The path to the Vault led through dead lands.
Once a thriving valley, the region between Tharam Vale and the Vault had been scorched by ancient magics. Trees were blackened husks. Rivers had dried into cracked earth. No birds flew here. No insects buzzed. Even the wind seemed hesitant to cross the land.
Sylas and Alira moved quickly, wrapped in their cloaks, avoiding what remained of old roads. The shard inside Sylas's satchel had stopped pulsing. It lay dormant, as if holding its breath.
"Do you really think the Vault is still intact?" Alira asked, scanning the lifeless horizon.
"If Ryn's right, it has to be. The Pact wouldn't let that kind of knowledge die," Sylas replied, his voice low. "But if Malrik truly betrayed them, then he may have tried to erase it."
They arrived just before nightfall. A cliffside loomed in the distance—jagged, veined with glowing blue lines barely visible in the twilight. At its base, a stone arch lay half-buried, its doorway hidden by collapsed rubble.
Sylas reached into the satchel and drew the shard. Its surface shimmered faintly, then flared with a soft light as they neared the entrance.
Alira stepped beside him. "Looks like it remembers the way."
The light grew brighter, spreading across the rubble like flowing water. With a deep, echoing hum, the rocks began to shift—rolling aside as if moved by invisible hands.
A staircase spiraled downward into darkness.
"No turning back now," Sylas murmured.
They descended in silence.
The Vault was not a ruin. It had been protected. The walls were smooth stone, lined with runes that shimmered gently as they passed. The air was still and cool, filled with the scent of parchment, iron, and magic.
Room after room stretched outward from the central hall, filled with books, relics, tablets, and glowing orbs. Some of the books whispered as they passed. Others were bound in chains.
"Gods," Alira breathed. "This isn't just a library. It's a tomb of memory."
At the center of it all stood a pedestal. Upon it sat a crystal orb, dark and dormant. Above it hovered a holographic sigil—one Sylas recognized from the Archivist's rotunda.
He approached carefully.
As soon as he touched the orb, images burst into his mind.

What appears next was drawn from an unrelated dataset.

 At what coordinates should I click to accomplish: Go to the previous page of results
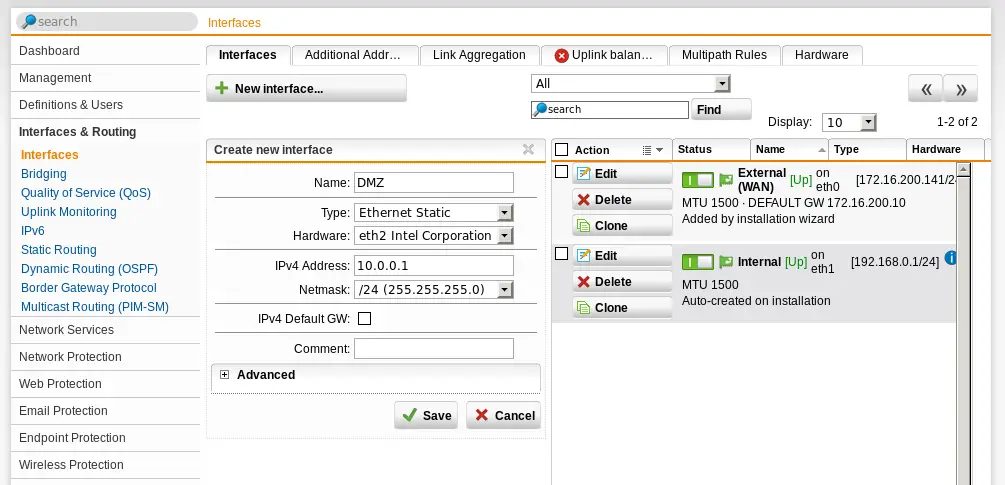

A woman cloaked in silver stood before a council of elders. She held a fragment—just like his—raised high as her voice echoed:
"The Accord is broken. Malrik has stolen the root. If the Vault falls, history collapses with it."
Another vision followed—Malrik, standing at the edge of a burning city, holding the root of a tree made of light. He whispered something, but the sound was muted. Sylas strained to hear, but the vision dissolved.
Then a final image: the same silver-cloaked woman, sealing the orb within the Vault, her hand resting on its surface.
"Only those who have given memory may open what was locked."
Sylas staggered back.
"What did you see?" Alira asked, steadying him.
"The Accord wasn't just broken—it was torn apart. Malrik stole something called the Root. And that tree… I think it's connected to the shards. To everything."
Alira nodded slowly. "So this isn't just about knowledge. It's about controlling memory itself."
Sylas looked around at the endless halls. "And maybe rewriting it."
Suddenly, the chamber shook.
A deep sound rumbled from above—stone grinding on stone.
A voice echoed through the Vault. It wasn't human.
"You should not have come. The silence was mercy."
Alira drew her dagger. "Did you hear that?"
Sylas didn't answer. He turned toward the pedestal. The orb now pulsed softly, as if waking from a long sleep.
A path opened behind it—one that hadn't been visible before.
"We triggered something," Sylas said. "A deeper vault."
"And whatever's inside… it was meant to stay hidden."
They exchanged a glance.
Then, with weapons ready and the shard glowing brighter than ever, they stepped forward into the new passage.